Warehouse-Level Machine Learning
AI-Link can push data science and/or machine learning workloads to the warehouse level, allowing users to perform inference and explore data without moving it or incurring heavy computational costs on their own machine. Instead of extracting data from the warehouse and analyzing it locally, a user working in Python can simply call a function that performs all necessary computation in their data warehouse.
Linear Regression
Linear regression predicts the value of some target feature y via a linear combination of n other predictor features x_1, ..., x_n, i.e.:
y = c_1x_1 + ... + c_nx_n
AI-Link determines the set of constants c_1, ..., c_n for the features x_1, ..., x_n so that users can predict the value of y using just the predictor features.

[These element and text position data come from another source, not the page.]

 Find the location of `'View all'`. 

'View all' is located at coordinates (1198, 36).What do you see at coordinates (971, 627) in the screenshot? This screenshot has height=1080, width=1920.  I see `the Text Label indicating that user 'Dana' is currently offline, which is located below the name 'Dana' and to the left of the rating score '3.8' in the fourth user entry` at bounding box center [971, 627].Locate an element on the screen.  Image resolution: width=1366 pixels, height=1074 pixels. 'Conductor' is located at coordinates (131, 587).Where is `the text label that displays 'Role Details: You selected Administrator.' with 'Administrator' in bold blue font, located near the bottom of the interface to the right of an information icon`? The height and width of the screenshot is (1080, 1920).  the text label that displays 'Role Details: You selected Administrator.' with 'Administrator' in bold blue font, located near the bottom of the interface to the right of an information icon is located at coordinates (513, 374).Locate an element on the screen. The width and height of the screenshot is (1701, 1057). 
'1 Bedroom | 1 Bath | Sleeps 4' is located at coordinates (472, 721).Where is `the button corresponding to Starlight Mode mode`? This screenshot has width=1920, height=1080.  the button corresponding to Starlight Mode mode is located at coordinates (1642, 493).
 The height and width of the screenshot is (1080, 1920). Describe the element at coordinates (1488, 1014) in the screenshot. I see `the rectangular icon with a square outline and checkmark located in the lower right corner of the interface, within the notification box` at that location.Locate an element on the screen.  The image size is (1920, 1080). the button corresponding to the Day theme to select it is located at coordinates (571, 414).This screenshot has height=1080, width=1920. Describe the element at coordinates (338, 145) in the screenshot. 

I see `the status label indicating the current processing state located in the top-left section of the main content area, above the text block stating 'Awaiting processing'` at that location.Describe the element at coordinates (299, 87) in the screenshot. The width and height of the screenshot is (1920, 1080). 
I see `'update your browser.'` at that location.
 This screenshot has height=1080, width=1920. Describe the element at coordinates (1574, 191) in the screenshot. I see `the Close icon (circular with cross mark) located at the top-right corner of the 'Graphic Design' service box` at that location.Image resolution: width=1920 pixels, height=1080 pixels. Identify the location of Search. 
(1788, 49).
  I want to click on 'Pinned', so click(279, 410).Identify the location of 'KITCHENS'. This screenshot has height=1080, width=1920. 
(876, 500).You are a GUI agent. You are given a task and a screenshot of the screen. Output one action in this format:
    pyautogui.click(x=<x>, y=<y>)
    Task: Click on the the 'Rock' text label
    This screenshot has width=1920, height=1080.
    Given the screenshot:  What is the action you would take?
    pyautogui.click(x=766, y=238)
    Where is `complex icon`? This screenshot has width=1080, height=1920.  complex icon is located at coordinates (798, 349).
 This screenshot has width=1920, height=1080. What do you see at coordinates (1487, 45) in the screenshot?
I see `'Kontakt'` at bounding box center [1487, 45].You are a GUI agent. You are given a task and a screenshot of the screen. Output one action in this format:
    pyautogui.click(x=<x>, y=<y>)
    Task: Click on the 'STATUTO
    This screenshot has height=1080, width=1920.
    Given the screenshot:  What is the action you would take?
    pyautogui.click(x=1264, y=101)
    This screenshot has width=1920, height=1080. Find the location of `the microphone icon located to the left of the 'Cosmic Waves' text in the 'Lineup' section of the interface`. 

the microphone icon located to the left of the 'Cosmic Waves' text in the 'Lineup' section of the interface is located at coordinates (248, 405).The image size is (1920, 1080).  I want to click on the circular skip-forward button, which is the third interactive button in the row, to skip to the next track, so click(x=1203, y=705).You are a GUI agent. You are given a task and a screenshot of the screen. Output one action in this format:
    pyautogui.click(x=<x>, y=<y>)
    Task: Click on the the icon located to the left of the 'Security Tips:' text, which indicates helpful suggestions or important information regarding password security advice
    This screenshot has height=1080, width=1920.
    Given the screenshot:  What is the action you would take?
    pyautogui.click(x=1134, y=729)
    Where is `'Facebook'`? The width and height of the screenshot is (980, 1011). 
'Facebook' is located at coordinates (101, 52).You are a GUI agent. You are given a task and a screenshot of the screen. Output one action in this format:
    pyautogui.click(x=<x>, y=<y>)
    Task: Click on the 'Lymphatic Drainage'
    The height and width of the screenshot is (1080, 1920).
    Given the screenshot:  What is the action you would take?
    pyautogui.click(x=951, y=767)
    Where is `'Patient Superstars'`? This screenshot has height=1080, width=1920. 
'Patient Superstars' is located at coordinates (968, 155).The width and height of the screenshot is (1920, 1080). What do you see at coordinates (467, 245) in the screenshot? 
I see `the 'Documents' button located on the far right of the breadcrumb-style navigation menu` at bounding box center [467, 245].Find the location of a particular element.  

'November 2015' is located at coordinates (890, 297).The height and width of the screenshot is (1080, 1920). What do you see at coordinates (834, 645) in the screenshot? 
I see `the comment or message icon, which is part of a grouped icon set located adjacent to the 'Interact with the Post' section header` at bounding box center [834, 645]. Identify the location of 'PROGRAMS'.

Below is an example of how one would call this functionality:
from atscale.eda.linear_regression import linear_regression
coefs = linear_regression(
dbconn=db,
data_model=data_model,
predictors=["total_number_of_customers"],
prediction_target=["total_sales"],
granularity_levels=["month"]
)
In the above example, db
is a SQLConnection
object (e.g., a Snowflake
object) corresponding to the user's data warehouse, and data_model
is the user's data model. The predictors
parameter is the list of features in the user's data model serving as inputs to the regression (i.e., x_1, ..., x_n in the model definition above), while the prediction_target
is the feature being estimated (i.e., y). The granularity_levels
parameter specifies the granularity of the output as well as the training data passed to the model – in the example above, it specifies that the total customers will be aggregated at the month level in order to forecast the total monthly sales. Lastly, the coefs
output contains the coefficients c_1, ..., c_n referenced above.
Principal Components Analysis
Principal components analysis (PCA) is an exploratory data analysis technique for quantifying the interrelation of features in a dataset. For a dataset with n features, PCA returns a collection of principal components – i.e., the vectors x_1, ..., x_n – as well as a collection of corresponding scalar weights w_1, ..., w_n. At a high level, each vector describes a pattern of interrelation among the n features, and each corresponding weight describes how prevalent the pattern is in the data.
Below is an example of how one would call this functionality:
from atscale.eda.pca import pca
pcs, weights = eda.pca(
dbconn=db,
data_model=data_model,
pc_num=2,
numeric_features=[
"Stock_A_price",
"Stock_B_price",
"Stock_C_price"
],
granularity_levels=["date"]
)
In the above example, db
is a SQLConnection
object (e.g., a Snowflake
object) corresponding to the user's data warehouse, and data_model
is the user's data model. The pc_num
parameter indicates how many principal components/weights the user wants returned. The numeric_features
parameter indicates the features making up the dataset – in this case, the features consist of time series data for three different stocks. The granularity_levels
parameter specifies the granularity of the dataset; in this case, daily stock prices are provided.
With this output, a user could investigate whether price fluctuations in Stocks A, B, and C are related – and if so, by how much.
Summary Statistics
AI-Link also supports warehouse-level computation of familiar summary statistics like variance, standard deviation, covariance, and correlation for features in a user's data model. For instance, a user can find the standard deviation of the total_sales
feature measured daily as follows:
from atscale.eda.stats import std
stdev = std(
dbconn=db,
data_model=data_model,
feature="total_sales",
granularity_levels=["date"]
)
In the above example, db
is a SQLConnection
object (e.g., a Snowflake
object) corresponding to the user's data warehouse, and data_model
is the user's data model.